On Saturday, October 5, the city will hold its 25 annual adoption fair, NYC Adopt: Finding Families for Children, in Central Park. If you or someone you know has ever considered adoption, then the event is the perfect opportunity to learn about the adoption process. From 11 a.m. – 4 p.m. in the park’s East Meadow, adoption professionals from 45 agencies will be on hand to answer questions and lead orientation sessions. Victoria Rowell, actress from "The Young and the Restless" and founder of the Rowell Foster Children’s Positive Plan, will speak about growing up with foster parents and share her insights into the joys and challenges of caring for these loving children. Also, a young adult who was adopted when she was six years old will discuss her experience with the adoption process in New York City.

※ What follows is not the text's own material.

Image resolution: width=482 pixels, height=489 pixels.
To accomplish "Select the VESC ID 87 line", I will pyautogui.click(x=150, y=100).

There is an opportunity to learn many new facts at NYC Adopt 2002. For example, adoptive parents do not have to be married or earn a certain income; they can be gay or straight; there are no fees and financial assistance is available after the adoption process is complete. This year, attendees can learn about the many adolescents, and children with special needs who need a place to call home. The day would not be complete without fun activities for the entire family, including the fabulous sounds of the Jackie Robinson Marching Band, face painting and air castles. Play with animals at the petting zoo and enjoy snacks and beverages generously donated by several event sponsors.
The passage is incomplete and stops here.